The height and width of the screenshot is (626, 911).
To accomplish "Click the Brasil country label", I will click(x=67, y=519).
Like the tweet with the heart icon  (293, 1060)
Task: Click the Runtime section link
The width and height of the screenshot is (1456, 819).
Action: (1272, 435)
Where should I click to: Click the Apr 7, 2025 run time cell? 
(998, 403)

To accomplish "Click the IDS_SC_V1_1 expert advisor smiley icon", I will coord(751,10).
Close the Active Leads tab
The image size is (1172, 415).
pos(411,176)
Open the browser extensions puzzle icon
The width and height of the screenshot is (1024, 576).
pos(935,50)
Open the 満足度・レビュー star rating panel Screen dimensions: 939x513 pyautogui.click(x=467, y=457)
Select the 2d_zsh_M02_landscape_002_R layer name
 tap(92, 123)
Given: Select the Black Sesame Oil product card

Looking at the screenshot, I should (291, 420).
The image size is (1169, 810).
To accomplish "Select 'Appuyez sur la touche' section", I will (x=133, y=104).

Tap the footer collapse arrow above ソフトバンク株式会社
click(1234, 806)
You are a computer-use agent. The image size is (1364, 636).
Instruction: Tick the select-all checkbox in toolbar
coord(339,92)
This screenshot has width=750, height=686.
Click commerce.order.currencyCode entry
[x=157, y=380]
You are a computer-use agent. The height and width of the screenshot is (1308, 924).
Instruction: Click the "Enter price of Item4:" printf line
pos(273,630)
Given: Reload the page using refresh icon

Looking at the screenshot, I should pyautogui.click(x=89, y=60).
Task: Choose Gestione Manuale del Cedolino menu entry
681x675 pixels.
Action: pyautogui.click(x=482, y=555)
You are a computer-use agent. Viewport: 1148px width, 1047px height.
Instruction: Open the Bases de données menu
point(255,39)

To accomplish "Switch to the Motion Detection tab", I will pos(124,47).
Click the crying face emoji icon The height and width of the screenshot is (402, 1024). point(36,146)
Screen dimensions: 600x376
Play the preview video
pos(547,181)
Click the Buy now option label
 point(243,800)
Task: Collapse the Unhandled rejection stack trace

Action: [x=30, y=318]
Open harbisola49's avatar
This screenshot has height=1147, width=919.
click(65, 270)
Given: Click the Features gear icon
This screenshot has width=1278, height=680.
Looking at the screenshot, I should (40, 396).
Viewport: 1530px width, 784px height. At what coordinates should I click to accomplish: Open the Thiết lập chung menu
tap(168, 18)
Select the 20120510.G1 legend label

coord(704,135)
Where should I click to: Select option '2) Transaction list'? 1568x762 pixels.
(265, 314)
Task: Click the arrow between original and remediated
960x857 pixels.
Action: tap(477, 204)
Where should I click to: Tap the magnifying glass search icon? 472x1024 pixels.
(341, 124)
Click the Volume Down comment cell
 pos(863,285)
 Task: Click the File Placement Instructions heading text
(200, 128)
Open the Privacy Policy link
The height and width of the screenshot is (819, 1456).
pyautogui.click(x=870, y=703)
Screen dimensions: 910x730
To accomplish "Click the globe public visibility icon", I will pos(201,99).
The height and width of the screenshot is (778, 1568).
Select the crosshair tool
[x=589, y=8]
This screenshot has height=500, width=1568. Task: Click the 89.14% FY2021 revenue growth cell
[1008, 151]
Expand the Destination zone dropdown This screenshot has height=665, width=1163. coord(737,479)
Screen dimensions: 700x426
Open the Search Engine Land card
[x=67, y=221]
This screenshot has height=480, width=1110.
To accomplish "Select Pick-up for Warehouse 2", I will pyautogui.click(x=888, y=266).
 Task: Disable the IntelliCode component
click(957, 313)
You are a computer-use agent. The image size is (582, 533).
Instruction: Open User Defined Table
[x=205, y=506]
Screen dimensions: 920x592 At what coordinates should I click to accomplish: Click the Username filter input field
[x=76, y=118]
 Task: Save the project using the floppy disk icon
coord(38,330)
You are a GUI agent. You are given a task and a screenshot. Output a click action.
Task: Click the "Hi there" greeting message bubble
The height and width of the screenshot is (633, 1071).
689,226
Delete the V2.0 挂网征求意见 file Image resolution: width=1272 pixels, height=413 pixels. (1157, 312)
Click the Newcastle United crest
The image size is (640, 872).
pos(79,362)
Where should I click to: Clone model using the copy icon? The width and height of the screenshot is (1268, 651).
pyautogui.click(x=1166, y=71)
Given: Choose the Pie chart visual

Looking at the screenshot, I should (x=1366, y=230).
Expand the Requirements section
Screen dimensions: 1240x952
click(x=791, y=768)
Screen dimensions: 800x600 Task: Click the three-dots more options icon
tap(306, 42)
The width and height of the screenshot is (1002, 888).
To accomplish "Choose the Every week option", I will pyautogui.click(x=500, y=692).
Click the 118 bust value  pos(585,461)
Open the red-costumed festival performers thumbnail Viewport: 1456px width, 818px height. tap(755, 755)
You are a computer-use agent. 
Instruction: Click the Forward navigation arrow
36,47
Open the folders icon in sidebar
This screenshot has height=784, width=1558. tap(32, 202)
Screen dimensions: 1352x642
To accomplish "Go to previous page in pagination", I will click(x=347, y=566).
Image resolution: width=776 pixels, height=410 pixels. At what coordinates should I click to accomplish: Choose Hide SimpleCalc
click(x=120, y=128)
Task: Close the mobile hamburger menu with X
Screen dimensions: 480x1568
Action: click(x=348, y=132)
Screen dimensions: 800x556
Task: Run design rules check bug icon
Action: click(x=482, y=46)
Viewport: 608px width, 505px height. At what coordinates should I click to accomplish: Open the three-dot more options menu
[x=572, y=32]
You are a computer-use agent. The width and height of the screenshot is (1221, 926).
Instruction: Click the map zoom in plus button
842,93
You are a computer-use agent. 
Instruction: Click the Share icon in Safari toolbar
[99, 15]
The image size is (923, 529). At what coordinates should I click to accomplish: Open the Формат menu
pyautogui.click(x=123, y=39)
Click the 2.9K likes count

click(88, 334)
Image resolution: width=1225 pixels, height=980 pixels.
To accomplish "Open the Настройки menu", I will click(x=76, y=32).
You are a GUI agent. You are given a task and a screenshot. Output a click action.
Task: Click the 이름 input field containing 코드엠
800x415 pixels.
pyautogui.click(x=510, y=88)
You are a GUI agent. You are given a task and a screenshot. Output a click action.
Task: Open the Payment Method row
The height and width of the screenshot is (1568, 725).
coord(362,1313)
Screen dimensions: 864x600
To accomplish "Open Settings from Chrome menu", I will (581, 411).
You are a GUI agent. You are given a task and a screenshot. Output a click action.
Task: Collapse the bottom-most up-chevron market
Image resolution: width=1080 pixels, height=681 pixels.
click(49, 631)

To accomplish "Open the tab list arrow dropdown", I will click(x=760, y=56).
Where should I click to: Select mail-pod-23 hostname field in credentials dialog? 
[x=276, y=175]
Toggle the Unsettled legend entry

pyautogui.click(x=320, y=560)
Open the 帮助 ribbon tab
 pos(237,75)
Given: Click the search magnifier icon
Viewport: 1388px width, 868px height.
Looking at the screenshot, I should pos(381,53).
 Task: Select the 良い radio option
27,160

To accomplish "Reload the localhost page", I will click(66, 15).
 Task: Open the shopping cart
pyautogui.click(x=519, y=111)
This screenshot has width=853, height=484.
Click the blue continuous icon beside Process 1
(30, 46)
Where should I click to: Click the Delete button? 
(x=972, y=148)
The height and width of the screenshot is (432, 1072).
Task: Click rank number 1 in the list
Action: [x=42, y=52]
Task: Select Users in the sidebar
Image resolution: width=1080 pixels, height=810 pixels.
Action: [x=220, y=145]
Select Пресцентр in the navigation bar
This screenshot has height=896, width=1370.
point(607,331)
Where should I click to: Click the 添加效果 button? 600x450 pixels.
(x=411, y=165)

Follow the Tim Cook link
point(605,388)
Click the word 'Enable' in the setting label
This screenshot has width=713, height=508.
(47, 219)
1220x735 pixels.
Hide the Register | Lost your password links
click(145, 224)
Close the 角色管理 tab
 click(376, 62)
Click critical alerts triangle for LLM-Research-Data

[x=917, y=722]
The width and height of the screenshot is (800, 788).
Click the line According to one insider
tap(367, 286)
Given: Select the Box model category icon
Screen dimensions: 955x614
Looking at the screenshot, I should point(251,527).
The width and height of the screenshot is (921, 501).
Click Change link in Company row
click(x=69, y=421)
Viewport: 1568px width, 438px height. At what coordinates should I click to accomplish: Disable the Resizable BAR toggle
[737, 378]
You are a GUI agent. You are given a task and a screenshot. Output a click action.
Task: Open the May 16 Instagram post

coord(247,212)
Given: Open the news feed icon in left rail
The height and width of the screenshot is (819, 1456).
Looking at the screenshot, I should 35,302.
________________________
What you should do:
Going through the data above, please tally the lines that contain the string "with" and return only the total.

Response to this exercise:
2